Why do we take it all for granted?
Always wanting more
I had the world in my arms
Yet I still wanted more
I dont think the repetition of "more" is working for me. I'm not sure what else you could use, but it needs another word there. You're detracting from the power of the sentiment.
Greed is my falter
And I shall never forgive
What I let happen
I will never, forgive
"Greed is my falter" WTH? Sorry but...No. "Falter" is wrong here. Thats not the way it should be used. I know what you mean to say, just...that doesnt work. "Greed is my hurdle/hazard/hitch/obstacle/enemy/etc." Also, the repetition of "forgive" doesnt wash. Neither does the comma in the middle of the last line. I know you need it there to keep that famous rhythm of yours going, but - well, frankly, I dont like it. "What I let happen/I can never forget" might be an alternative.
Today as I hold the pieces
In my hands
I blame myself
Once again I ruined it all
I think this should read "I blame myself [because]/Once again I ruined it all" - might add a bit of punch to the final line. You might think about continuing the "pieces" analogy further and replacing "ruined" with "broke" or something of that sort. Not sure. Does need some spice though.

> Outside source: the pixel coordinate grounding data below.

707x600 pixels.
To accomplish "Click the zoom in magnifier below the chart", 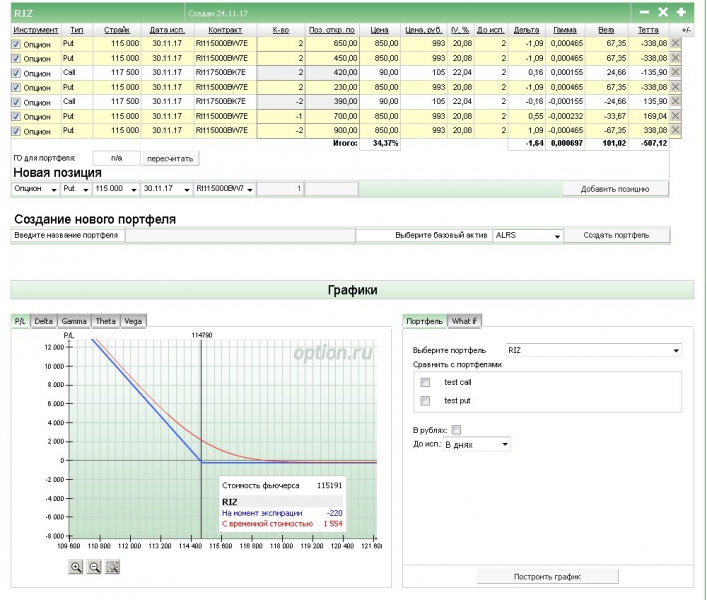I will 76,567.
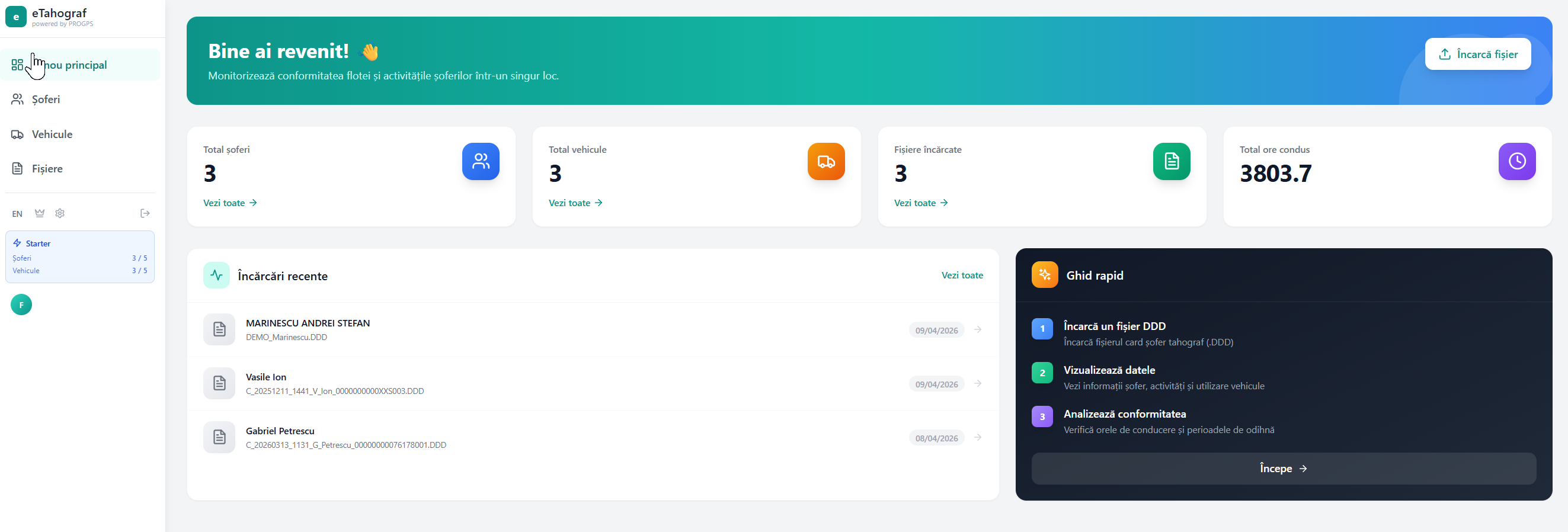This screenshot has width=1568, height=532.
Task: Expand arrow beside the Vasile Ion upload
Action: [978, 383]
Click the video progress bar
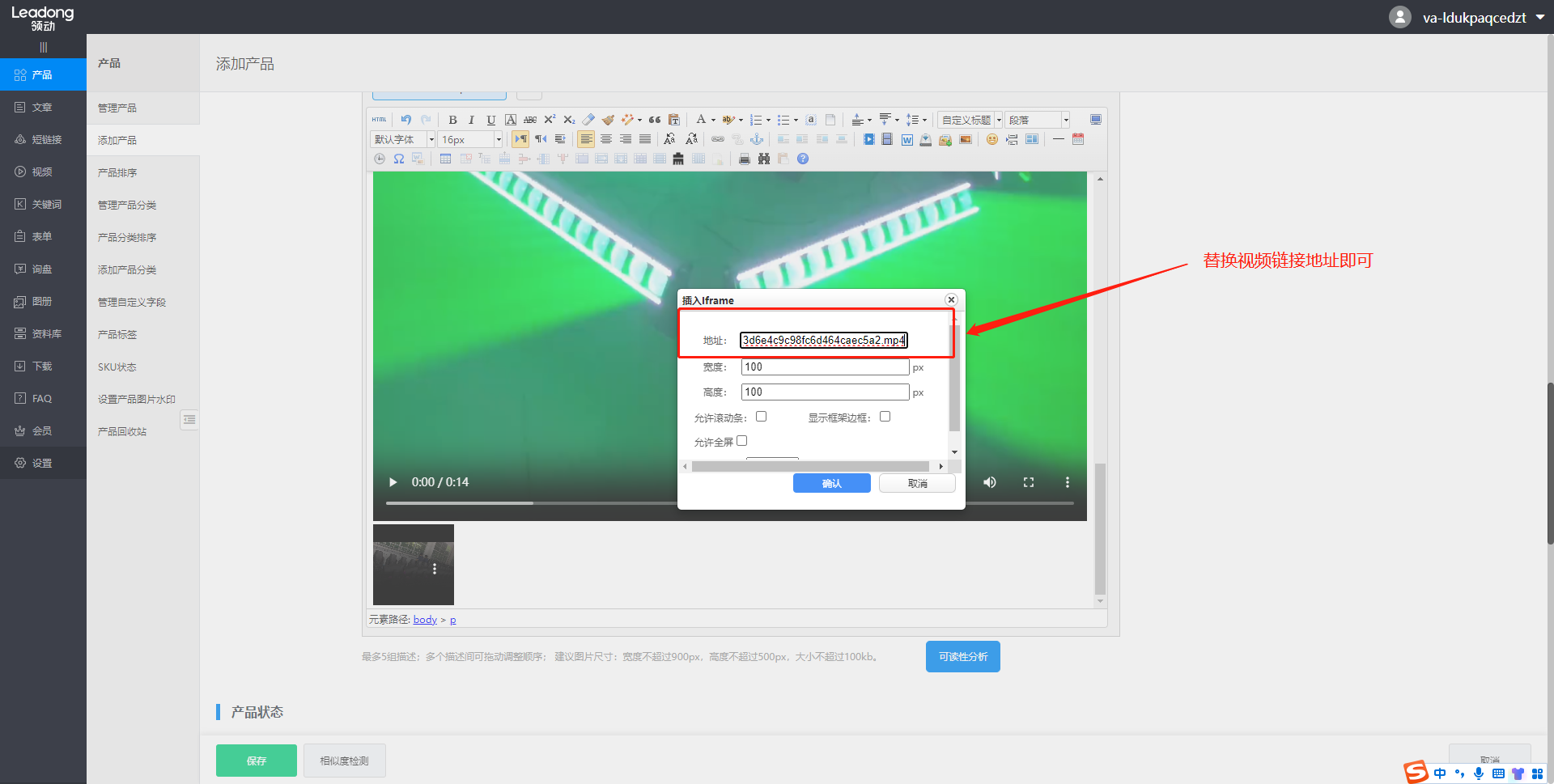The height and width of the screenshot is (784, 1554). pos(526,503)
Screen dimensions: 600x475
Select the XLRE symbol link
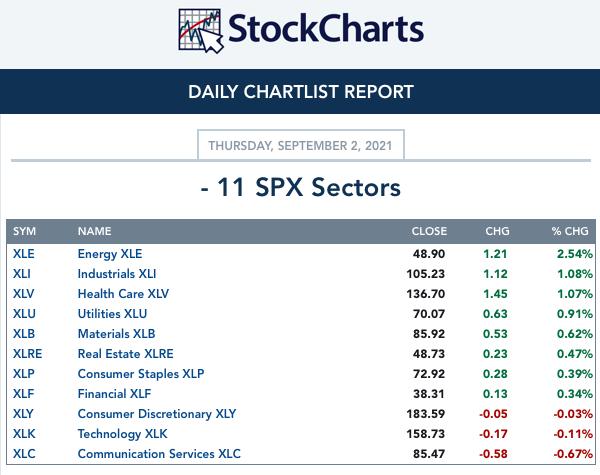coord(28,354)
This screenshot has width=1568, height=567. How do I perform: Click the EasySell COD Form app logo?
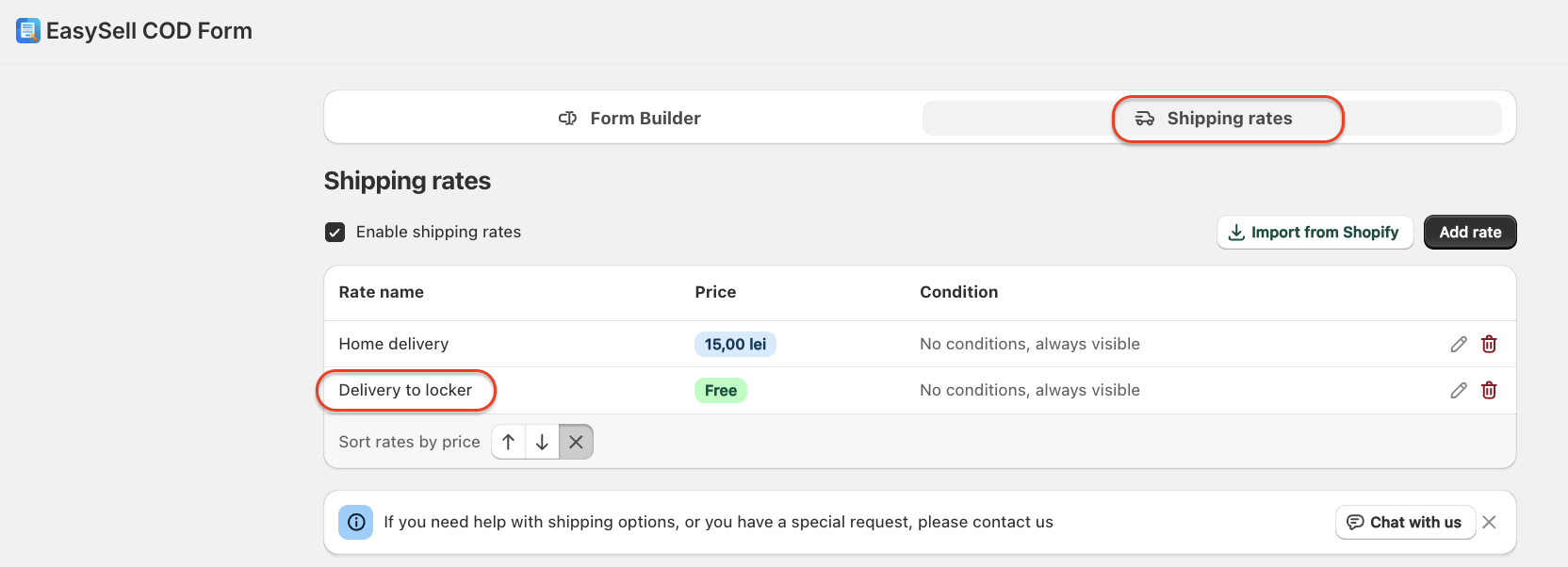[x=28, y=31]
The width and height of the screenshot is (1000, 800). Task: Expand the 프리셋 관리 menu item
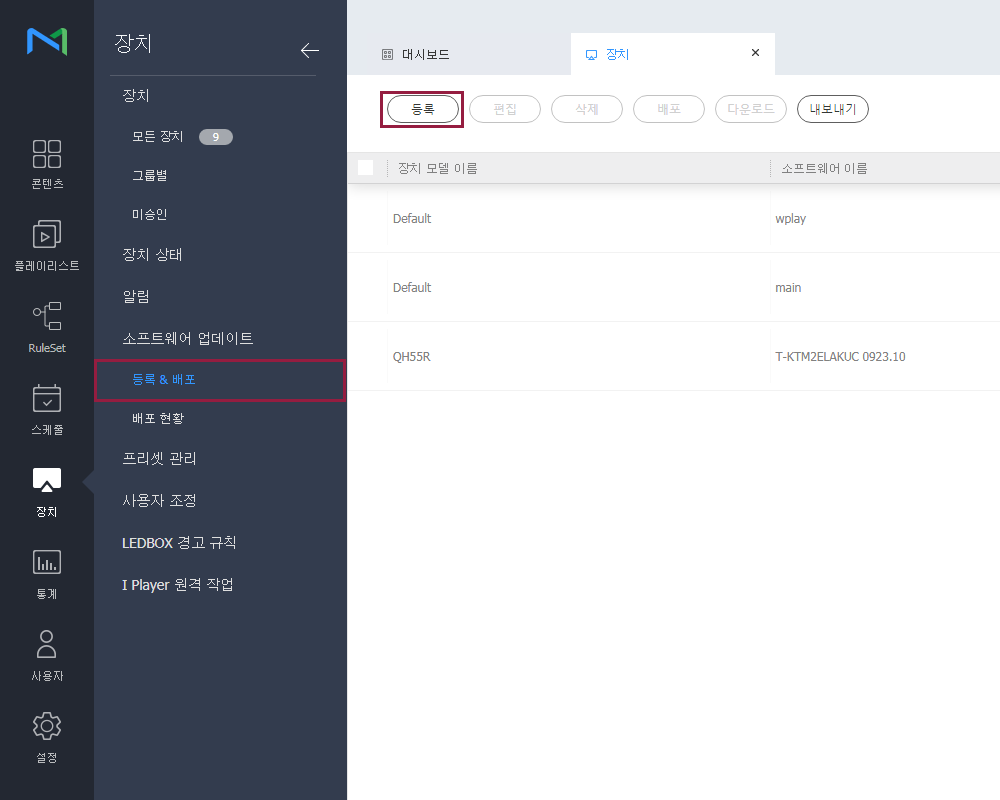(160, 459)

Overall, a poem with a great deal of potential. I really enjoyed it and with a bit of work it could be excellent.
I never knew
When I had you close
How lucky
I really was
But now as I sit
Tears trapped
In my heart
I can see all I had
Why do we take it all for granted?
Always wanting more
I had the world in my arms
Yet I still wanted more
Greed is my falter
And I shall never forgive
What I let happen
I will never, forgive
Today as I hold the pieces
In my hands
I blame myself
Once again I ruined it all
I think you could put lines together, like this:
I never knew when I had you close
How lucky I really was
But now as I sit with tears trapped in my heart
I can see all I had.
Why do we take it all for granted?
Always wanting more
I had the world in my arms
Yet I still wanted more
Greed if my falter
And I shall never forgive
What I let happen
I will never, never, forgive
Today as I hold the pieces
In my hands
I blame myself, once again I ruined it all
justa suggestion.
Like it too!
"never, never"
could be:
"never ever"
And I think:
"Greed if my falter"
should have been:
"Greed is my falter"
Hehe, typo!
Anyway, I liked it!
hey i like it!
sort of style i like 2 use...
anyway the only criticisms i have r:
line 3: How lucky
- dont know why but this seems 2
short. it doesnt seem 2 go so well
w the rest of the verse.
line 8: I can see all I had
- doesnt rhyme w trapped that well
line 16: I will never, never, forgive
- i just dont think u shud rhyme w
the same word if u can help it...
part from that... WELL DONE!!!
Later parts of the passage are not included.